The Beer Marketing Myth You Believed About Benjamin Franklin
Benjamin Franklin was arguably the most famous American man of the 18th century. The Philadelphia scientist, inventor, author, diplomat, printer, and publisher was the official agent in London for four American colonies between 1757 and 1775. Next, Franklin represented Pennsylvania in the Second Continental Congress, helping to draft the Declaration of Independence. Franklin was also the first ever U.S. ambassador, arriving in France in 1778 to persuade its leaders to support America during the Revolutionary War. Franklin loved going about in Parisian society and used his fame and signature American simplicity to leverage French military assistance for the new nation. His reputation for witty conversation and scientific brilliance served him well in these endeavors.

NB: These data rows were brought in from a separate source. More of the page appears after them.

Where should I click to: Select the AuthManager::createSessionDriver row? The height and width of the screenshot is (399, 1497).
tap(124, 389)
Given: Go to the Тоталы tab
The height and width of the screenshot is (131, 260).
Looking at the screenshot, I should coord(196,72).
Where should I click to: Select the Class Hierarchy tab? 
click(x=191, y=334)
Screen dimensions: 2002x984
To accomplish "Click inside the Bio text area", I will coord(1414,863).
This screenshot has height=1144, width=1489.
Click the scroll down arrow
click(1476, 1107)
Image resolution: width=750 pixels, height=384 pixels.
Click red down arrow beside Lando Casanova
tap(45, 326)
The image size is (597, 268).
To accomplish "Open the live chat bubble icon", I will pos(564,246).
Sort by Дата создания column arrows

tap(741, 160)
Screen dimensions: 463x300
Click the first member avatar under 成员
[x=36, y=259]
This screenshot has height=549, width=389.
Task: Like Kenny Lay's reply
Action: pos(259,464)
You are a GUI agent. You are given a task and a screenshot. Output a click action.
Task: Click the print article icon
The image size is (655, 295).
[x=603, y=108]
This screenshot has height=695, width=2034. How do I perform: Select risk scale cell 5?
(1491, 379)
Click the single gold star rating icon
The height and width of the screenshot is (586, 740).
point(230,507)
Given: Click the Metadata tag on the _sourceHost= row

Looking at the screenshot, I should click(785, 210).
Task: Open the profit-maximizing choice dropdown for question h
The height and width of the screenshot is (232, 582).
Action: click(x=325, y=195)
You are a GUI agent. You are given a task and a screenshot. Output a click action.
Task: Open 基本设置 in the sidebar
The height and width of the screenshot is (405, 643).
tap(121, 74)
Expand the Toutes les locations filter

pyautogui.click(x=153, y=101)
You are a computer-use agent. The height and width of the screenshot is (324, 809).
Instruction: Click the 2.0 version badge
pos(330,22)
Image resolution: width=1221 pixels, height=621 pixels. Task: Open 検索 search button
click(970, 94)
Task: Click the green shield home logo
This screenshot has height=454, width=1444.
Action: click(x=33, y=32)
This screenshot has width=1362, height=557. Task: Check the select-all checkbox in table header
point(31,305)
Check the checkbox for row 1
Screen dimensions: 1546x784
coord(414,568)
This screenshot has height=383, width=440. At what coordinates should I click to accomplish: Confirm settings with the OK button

It's no wonder, then, that Franklin's witticisms are still shared today, particularly the sayings he created for "Poor Richard's Almanack", his annual publication (still available in modern versions today), featuring useful information such as weather forecasts, calendars, recipes, and science news. Poor Richard Saunders, Franklin's fictitious pseudonym, also shared advisory sayings, such as "Haste makes waste," and "He that lies down with dogs, shall rise up with fleas."
Like many famous people, Ben Franklin is often misquoted, and his supposed declaration about God and beer is one of the best-known misquotes. Benjamin Franklin never said, "Beer is proof that God loves us and wants us to be happy," despite this saying's appearance on all sorts of beer-related items, from T-shirts to the store 2be's beer wall in Bruges, Belgium (pictured above).
How a letter about wine became the beer quote that never was
What is true is that sometime around the late 1770s Franklin sent a letter to Abbé André Morellet, a French priest and political economist, in which he discussed the biblical miracle at the wedding in Cana, where Jesus turned water into wine. Franklin compared that event to the scientific miracle of grapevine roots absorbing rainwater and producing grapes that become wine, writing, "Behold the rain which descends from heaven upon our vineyards; there it enters the roots of the vines, to be changed into wine; a constant proof that God loves us, and loves to see us happy."
It's easy to see how Franklin's wine description could be misquoted. His reputation for snappy sayings is routinely mentioned in U.S. history textbooks, and the beer version of the quotation doesn't totally alter the meaning he was going for. It's strange, though, that no one authenticated the beer quotation before using it on T-shirts or referring to it in beer marketing campaigns, as Anheuser-Busch did in 2006 to celebrate the 300th anniversary of Franklin's birth. Freakonomics' quotation expert Fred Shapiro could only trace the beer version of the saying to 1996, over 205 years after Franklin's death.
Franklin's autobiography proves that, at least in his younger days, he was probably not a beer drinker. As a young man working in a London print shop, he scorned fellow workmen who bought beer instead of living frugally. Franklin did enjoy drinking wine, hot chocolate, milk punch, and hard cider, however — he was, after all, a sociable fellow.